Task to carry out
A single number is the answer: the count of lines in the records that hold the word "item".

The data
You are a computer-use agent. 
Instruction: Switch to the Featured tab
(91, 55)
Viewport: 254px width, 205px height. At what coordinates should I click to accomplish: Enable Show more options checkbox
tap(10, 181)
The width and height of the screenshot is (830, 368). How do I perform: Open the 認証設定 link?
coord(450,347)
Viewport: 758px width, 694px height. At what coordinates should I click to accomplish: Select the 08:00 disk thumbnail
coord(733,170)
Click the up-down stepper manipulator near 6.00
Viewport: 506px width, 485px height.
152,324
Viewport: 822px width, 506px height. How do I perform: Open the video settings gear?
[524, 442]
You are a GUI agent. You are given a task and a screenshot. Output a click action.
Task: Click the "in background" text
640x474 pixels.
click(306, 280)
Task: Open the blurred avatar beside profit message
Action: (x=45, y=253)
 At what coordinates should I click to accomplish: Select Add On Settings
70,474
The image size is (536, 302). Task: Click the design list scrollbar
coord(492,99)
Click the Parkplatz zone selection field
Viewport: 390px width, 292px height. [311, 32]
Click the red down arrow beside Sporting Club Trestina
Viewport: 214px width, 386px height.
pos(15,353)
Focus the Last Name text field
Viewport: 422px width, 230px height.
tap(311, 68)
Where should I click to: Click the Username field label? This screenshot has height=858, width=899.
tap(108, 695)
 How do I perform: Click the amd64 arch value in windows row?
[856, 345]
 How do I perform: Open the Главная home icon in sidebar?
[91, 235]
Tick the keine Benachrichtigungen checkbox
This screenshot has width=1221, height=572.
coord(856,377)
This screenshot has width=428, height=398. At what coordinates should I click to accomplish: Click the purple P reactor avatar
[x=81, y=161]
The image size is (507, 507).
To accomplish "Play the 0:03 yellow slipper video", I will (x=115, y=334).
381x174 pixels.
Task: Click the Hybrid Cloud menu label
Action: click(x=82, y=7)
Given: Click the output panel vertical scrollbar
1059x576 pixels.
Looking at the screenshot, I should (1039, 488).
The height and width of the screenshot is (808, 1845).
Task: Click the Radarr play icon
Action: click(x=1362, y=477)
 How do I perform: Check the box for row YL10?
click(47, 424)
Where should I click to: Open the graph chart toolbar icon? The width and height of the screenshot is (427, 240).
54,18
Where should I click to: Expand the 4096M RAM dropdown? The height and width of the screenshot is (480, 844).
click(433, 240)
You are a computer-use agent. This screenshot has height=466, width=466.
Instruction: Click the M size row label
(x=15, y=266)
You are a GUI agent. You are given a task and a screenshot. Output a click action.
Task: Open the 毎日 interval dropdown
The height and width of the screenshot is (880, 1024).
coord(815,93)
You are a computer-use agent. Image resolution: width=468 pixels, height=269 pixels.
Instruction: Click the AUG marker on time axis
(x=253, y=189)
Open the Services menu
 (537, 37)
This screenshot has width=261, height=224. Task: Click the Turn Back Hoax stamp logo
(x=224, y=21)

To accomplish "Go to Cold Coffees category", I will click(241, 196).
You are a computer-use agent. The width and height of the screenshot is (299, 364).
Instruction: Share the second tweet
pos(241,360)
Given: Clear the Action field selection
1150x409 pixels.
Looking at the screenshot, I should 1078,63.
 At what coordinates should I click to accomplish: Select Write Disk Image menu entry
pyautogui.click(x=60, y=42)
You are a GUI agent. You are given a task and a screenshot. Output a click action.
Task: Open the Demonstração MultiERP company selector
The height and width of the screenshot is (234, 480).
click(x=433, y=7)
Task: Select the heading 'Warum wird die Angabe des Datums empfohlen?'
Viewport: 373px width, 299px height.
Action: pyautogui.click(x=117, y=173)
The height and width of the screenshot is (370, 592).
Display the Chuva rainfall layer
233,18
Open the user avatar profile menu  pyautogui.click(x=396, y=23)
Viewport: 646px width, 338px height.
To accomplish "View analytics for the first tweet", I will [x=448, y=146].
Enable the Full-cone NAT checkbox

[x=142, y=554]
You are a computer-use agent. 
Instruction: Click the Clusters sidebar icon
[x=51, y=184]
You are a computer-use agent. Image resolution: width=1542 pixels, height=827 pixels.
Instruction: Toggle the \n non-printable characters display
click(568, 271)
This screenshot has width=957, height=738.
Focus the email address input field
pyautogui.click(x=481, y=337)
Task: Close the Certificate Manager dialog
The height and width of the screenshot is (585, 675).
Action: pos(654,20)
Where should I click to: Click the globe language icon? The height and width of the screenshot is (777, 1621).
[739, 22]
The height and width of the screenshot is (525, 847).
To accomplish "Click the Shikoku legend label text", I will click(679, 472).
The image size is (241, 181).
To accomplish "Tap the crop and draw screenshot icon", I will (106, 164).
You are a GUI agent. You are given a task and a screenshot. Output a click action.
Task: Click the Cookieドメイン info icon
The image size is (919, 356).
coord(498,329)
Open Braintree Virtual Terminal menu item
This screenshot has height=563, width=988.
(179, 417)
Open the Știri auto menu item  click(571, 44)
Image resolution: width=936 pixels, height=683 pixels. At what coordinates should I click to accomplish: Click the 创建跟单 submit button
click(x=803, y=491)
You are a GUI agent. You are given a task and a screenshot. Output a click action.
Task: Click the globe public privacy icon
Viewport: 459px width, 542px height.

Finished exercise
2